_OBJECTIF DU TRAVAIL_:
Recopiez fidèlement le passage du récit d’avalanche ci-dessous, en commençant à « Pour la descente, nous » et en terminant à « devant mes skis. ».

_DOCUMENT SOURCE_:
★ ★ ★ ★ ★

Entraîné par une avalanche

Posté en tant qu’invité par Vendredi:

Sortie à ski à 2 personnes le 13 mars en fin de journée pour profiter de la pleine lune et de la neige poudreuse. Mon compagnon (34) est très expérimenté et parcourt cette région très souvent chaque année. Pour ma part (53), mon expérience de la randonnée à ski et de la région est moindre.
Le ciel est au départ encore nuageux et le brouillard nous enveloppe par moment. Le bulletin d’avalanches annonce niveau 3. L’objectif est un sommet de 2380m souvent parcouru tout l’hiver. L’itinéraire de montée suit des pentes modérées (clairement en dessous de 30°), mais exposé aux avalanches de pentes environnantes dans sa dernière partie.
En chemin, on se décide de changer d’objectif pour une montagne voisine de 2330m réputée nettement plus sûr sur tout le parcours.

La nuit tombe en arrivant au sommet, le ciel est complétement dégagé mais on ne voit pas la lune.

Pour la descente, nous nous dirigeons sur la droite de la piste de montée dans une grande combe. Dans le souvenir de mon compagnon, les pentes devraient y être peu pentues. Les frontales ne permettent pas d’avoir une vue d’ensemble. La pente, au contraire, reste raide et nous oblige de chercher un chemin de descente encore plus à droite. L’espace entre les skieurs est d’environ 30m.
Soudain, sans aucun bruit, une grande plaque de neige se déclenche. Mon compagnon est emporté. La fracture de la plaque passe juste devant mes skis.

★ ★ ★ ★ ★

_JEU DE DONNÉES_:
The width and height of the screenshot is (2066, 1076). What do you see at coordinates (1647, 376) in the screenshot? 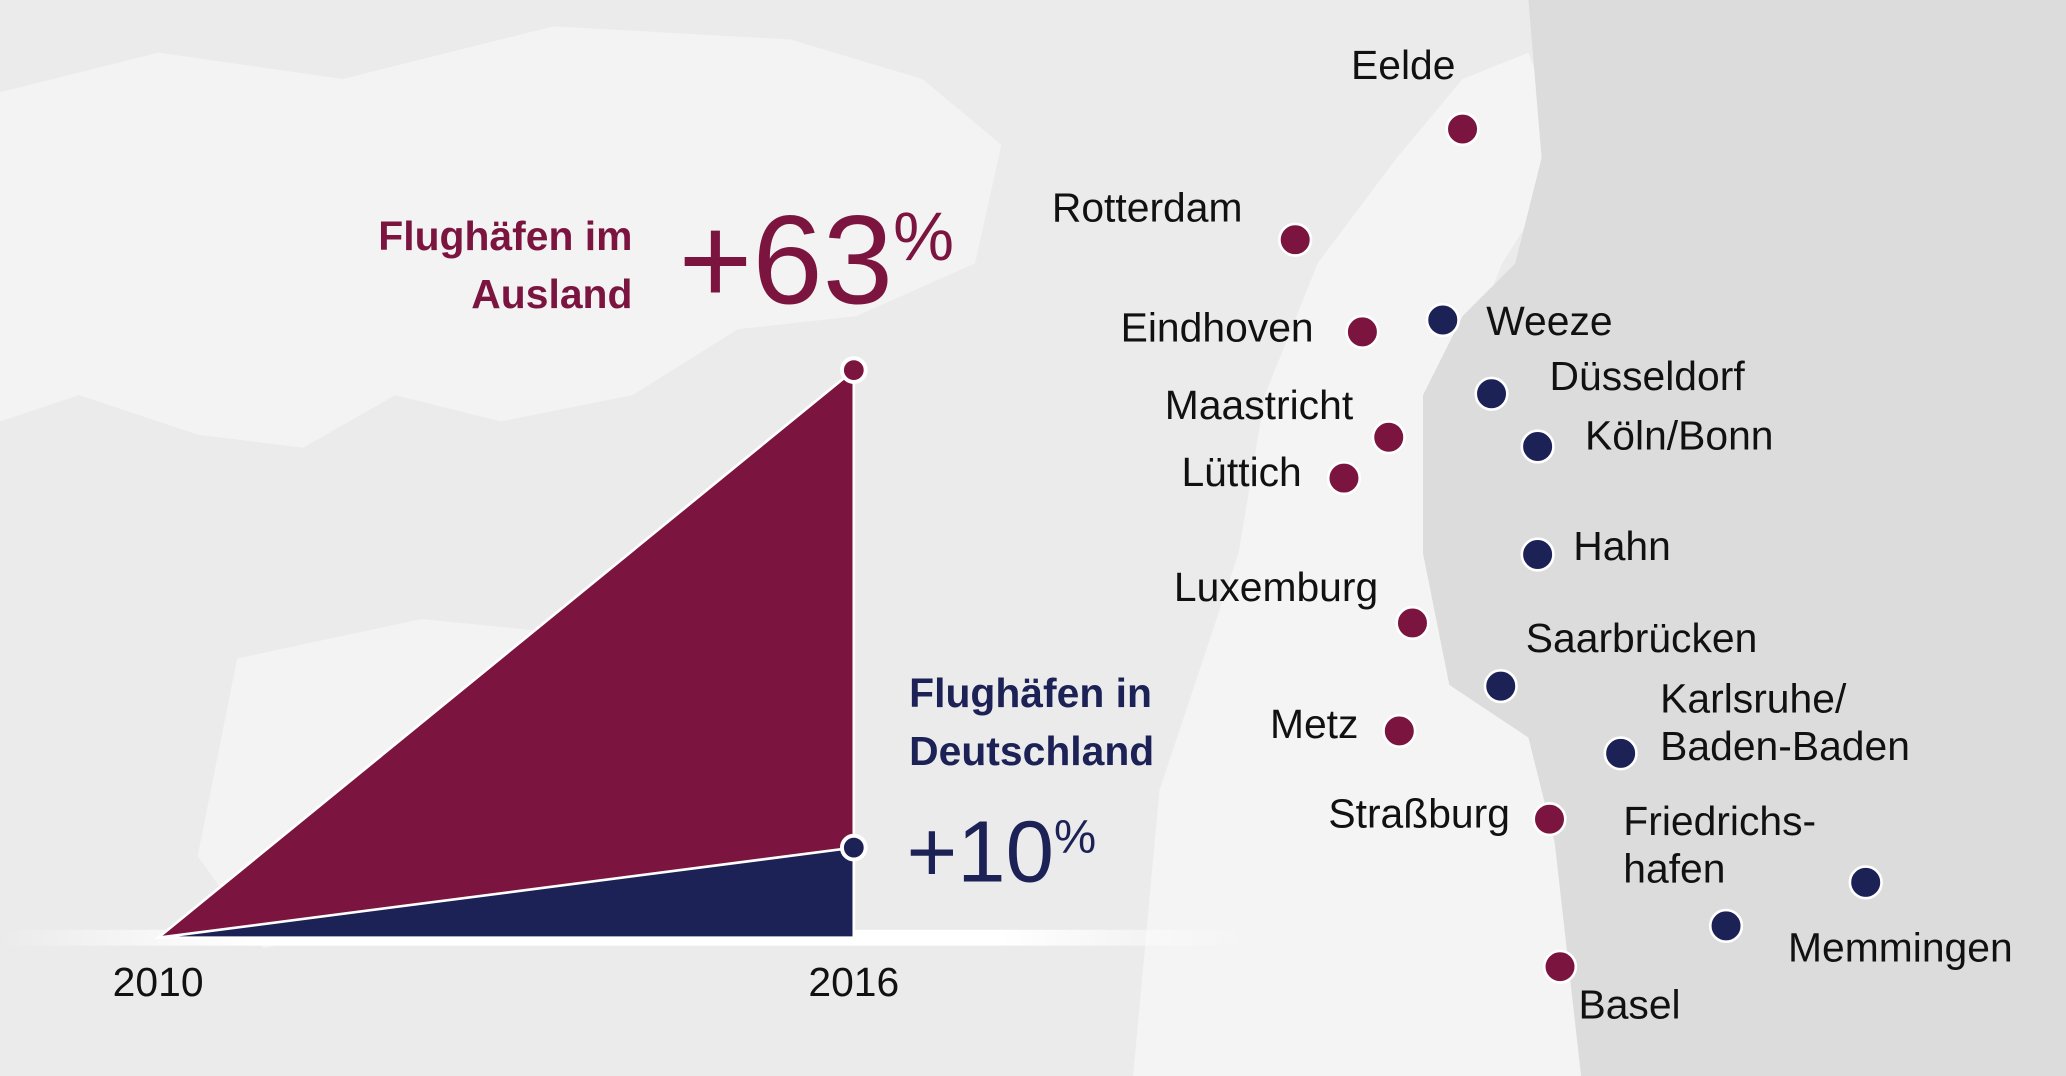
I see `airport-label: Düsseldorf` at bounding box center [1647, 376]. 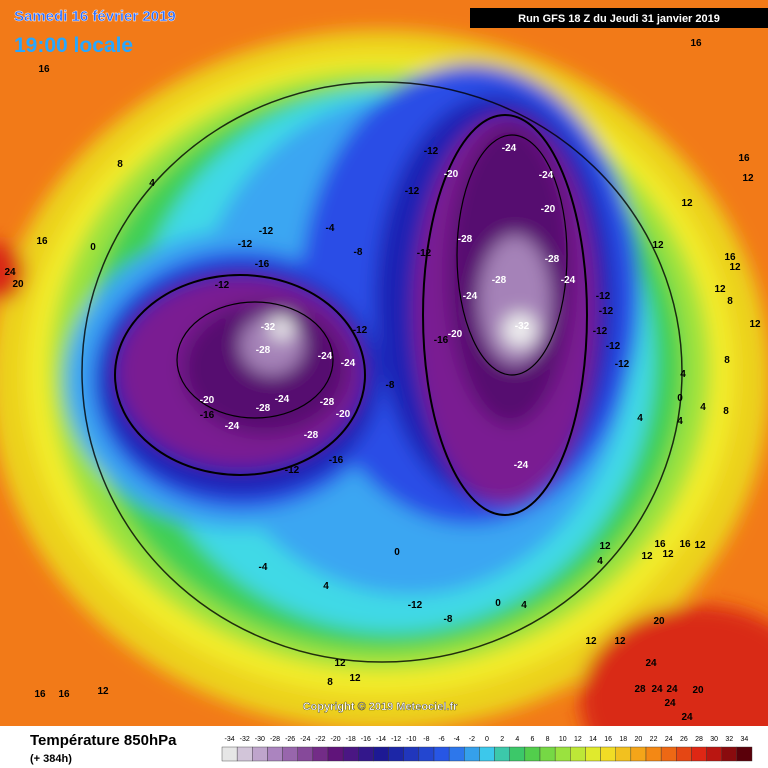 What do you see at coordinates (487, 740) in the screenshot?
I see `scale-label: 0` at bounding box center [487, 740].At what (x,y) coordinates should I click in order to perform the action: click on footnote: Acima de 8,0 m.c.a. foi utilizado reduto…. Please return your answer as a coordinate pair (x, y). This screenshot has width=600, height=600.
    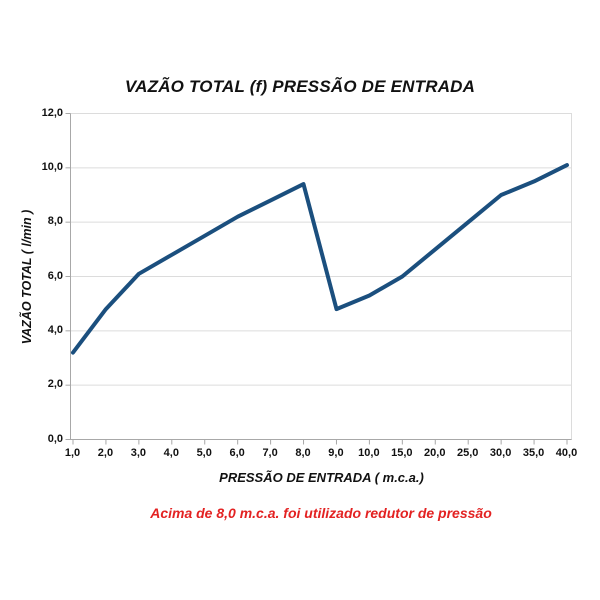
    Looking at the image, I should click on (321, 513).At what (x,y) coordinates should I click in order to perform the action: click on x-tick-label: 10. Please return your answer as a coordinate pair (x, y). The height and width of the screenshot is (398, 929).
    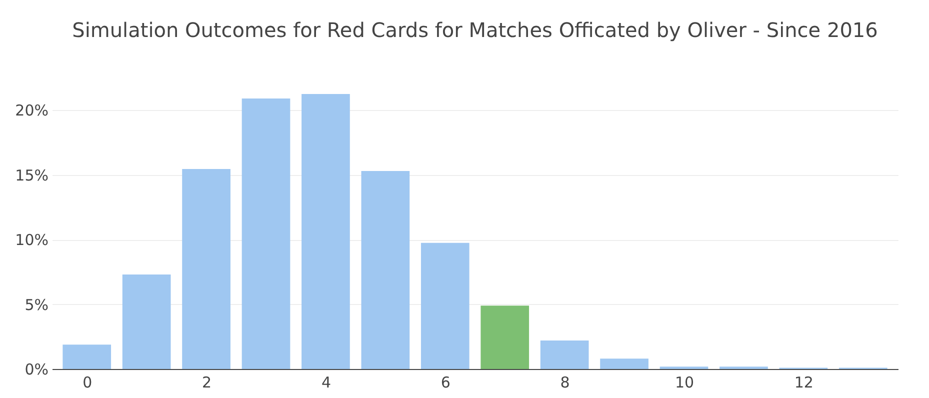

★ ★ ★ ★ ★

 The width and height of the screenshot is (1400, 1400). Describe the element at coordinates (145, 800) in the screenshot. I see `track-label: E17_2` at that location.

★ ★ ★ ★ ★

_RÉPONSE ATTENDUE_:
Pour la descente, nous nous dirigeons sur la droite de la piste de montée dans une grande combe. Dans le souvenir de mon compagnon, les pentes devraient y être peu pentues. Les frontales ne permettent pas d’avoir une vue d’ensemble. La pente, au contraire, reste raide et nous oblige de chercher un chemin de descente encore plus à droite. L’espace entre les skieurs est d’environ 30m.
Soudain, sans aucun bruit, une grande plaque de neige se déclenche. Mon compagnon est emporté. La fracture de la plaque passe juste devant mes skis.